*TASK DETAILS*
Please read the records below and return each line holding the string "computer".

*AVAILABLE DATA*
================

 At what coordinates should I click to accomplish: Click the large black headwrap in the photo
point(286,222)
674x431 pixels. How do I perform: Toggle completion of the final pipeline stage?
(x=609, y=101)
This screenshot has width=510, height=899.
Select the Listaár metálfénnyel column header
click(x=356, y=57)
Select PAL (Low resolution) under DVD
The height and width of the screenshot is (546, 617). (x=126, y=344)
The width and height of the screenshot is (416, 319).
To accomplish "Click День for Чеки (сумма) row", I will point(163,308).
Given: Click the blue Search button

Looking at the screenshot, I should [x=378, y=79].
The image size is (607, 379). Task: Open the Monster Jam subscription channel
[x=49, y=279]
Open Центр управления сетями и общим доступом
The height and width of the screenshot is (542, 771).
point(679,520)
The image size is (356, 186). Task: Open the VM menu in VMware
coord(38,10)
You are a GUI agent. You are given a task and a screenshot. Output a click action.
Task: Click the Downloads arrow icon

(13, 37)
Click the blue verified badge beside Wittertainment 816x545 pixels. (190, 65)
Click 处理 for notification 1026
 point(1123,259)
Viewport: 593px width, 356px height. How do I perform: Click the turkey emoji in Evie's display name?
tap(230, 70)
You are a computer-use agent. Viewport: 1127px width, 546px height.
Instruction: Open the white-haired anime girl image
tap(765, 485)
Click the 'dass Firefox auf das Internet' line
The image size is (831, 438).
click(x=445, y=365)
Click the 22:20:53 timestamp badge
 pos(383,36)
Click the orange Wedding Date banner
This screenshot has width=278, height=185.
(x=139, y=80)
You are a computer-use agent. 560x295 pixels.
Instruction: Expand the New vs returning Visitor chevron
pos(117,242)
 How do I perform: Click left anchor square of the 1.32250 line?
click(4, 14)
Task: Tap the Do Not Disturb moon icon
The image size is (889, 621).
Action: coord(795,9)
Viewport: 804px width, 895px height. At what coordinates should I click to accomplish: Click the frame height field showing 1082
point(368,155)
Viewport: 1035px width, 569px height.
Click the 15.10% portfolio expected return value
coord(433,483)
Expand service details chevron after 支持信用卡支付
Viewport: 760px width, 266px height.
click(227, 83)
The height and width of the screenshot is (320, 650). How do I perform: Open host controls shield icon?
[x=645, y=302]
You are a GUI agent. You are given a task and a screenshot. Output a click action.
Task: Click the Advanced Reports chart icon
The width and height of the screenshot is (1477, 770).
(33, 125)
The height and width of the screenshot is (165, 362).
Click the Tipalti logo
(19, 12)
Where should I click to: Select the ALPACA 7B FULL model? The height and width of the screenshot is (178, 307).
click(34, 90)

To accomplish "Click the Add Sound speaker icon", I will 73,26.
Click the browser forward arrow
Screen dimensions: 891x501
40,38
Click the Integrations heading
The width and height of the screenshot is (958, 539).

================

*TASK SOLUTION*
You are a computer-use agent. Viewport: 1127px width, 546px height.
You are a computer-use agent. 560x295 pixels.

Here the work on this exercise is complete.